The first year of a child's life is a battle. A war that has been going on since we were all covered in hair and living in caves (thousands of years ago or last summer depending on the family). A war between this demanding, cooing, self-centered, giggling beast/baby and its sacrificing, loving, doting parents. And the first casualty of this war is sleep.
Tiny Bits is our third child, so this is no surprise. We've seen his every trick to deprive us of sleep with our first two kids: refusing to go to sleep, waking up early for no reason, the utter lack of any kind of sleep schedule, just to name a few of the more popular ones. Some mornings he seems to say, "Hey, just because I just woke up doesn't mean I don't need to go back to sleep for three more hours," or the next day he'll giggle, "Silly Daddy, just because I've not slept all day doesn't mean I need a nap. It's Drooly Laugh-Fest 2010 time! Now, get with the funny, old man!"
I got back into the sleep defensive pretty quickly after he was born. I could fall asleep on a moment's notice, anywhere, for I knew the 20 minutes I got passed out on the couch might be the difference between me making it through the night with my sanity intact and having a psychotic episode at 3 in the morning. And getting enough sleep wasn't the only thing I had to watch out for; how I fell asleep was almost important as the sleep itself. My body, afraid shifting in bed might wake me, would do a great impression of the dead the moment I passed out. I knew falling asleep with my arms underneath me or my neck at a weird angle would mean I could wake up with two arms or a neck that would not move. It's hard to pick up a crying child with hunks of meat that used to be your arms hanging from your shoulders.
Months and months of little or no sleep, at most three hours in a row, had taken its toll on my wife and me. I find myself feeling sleep deprivation isn't just torture but the greatest crime one can perpetrate against fellow man.
Which is why the other day was so terrifying.
The moment my eyes opened I knew something was wrong. I pulled my face from the pillow, glued there by a pool of drool a bulldog would be proud of, and looked around the room. Something was strange ... I could see colors and definite shapes. The light streaming in from the window was not the orange glow from the lights in the alley I was so used to but something resembling daylight. Could it be?
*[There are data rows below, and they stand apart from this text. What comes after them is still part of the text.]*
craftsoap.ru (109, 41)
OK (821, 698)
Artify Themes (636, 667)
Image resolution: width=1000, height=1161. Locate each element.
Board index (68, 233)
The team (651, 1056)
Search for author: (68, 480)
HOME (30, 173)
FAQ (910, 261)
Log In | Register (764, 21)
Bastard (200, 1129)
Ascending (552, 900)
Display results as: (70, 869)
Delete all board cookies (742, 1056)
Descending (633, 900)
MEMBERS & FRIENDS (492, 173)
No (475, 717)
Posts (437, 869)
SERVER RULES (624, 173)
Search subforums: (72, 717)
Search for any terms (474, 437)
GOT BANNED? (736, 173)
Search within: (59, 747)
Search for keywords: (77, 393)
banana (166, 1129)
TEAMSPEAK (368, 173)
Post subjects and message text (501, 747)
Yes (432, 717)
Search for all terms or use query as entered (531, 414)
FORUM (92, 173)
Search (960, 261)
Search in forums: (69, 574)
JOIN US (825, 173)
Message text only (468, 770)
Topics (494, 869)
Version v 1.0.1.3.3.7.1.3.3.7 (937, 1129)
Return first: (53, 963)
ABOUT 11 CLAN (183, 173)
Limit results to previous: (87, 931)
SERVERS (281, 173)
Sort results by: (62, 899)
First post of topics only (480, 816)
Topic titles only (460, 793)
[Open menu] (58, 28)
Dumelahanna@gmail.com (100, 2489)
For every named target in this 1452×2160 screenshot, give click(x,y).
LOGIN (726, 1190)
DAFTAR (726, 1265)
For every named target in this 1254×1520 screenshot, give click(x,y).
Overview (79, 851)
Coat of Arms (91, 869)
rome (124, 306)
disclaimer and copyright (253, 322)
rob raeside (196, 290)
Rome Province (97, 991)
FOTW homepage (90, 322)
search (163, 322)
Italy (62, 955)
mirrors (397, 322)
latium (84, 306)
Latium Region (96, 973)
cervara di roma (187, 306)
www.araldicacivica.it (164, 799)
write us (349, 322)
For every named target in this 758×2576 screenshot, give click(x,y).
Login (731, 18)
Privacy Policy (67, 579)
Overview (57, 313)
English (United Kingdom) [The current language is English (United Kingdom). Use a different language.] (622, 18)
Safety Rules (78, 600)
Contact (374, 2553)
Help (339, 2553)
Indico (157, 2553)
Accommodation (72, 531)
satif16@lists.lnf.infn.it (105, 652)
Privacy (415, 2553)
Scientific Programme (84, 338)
I grabbed my glasses and stumbled to the window. Lo and behold, there was the sun, climbing over my neighbors' homes and spreading its light and warmth to the world. Shrouded in the constant smoke leaking from the Busch brewery, it announced to all that a new day had come. A beautiful sight; so why was I terrified? I was well-rested but sore, as if I had been lying in the same position for many hours. Then I knew it: the baby. The baby had not made a sound all night and there was only one explanation for that: Our baby was dead.
I rushed to the children's room, sure our little one would be cold and blue. I sprang to the crib to find him curled into a ball, diapered butt high in the sky. So, I thought, he died as he lived: cutely. I picked him up, holding my little one in my arms for the last time.
And miracles of miracles, he started to squirm and then to wail! He had slept through the night and not died even a little bit. He was hungry, yes, and willing to tell the world all about it, but soon he was in his mother's arms, nursing and feeling all the world was a perfect place. My wife and I looked at each other and smiled, our 10-month struggle was at an end.
And just to prove children make a liar of you from day one, the next night he woke up five times.